Request: Can you quote the records word for word, starting at the line containing "You are a computer-use" and stopping after the line containing "coord(662,612)"?

Supplied entries:
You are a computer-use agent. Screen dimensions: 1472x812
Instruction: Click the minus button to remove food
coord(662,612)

--

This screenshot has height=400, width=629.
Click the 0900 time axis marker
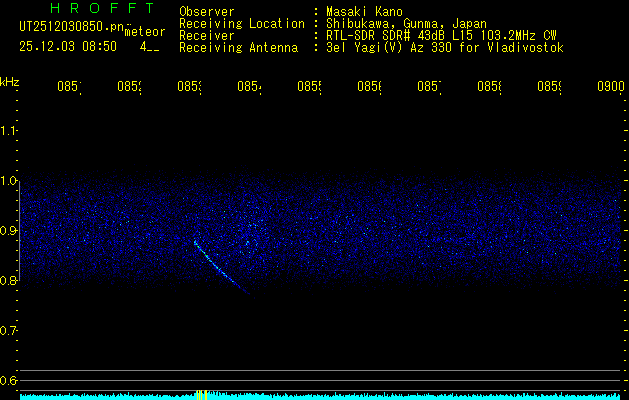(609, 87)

Task result:
You are a computer-use agent. Screen dimensions: 1472x812
Instruction: Click the minus button to remove food
coord(662,612)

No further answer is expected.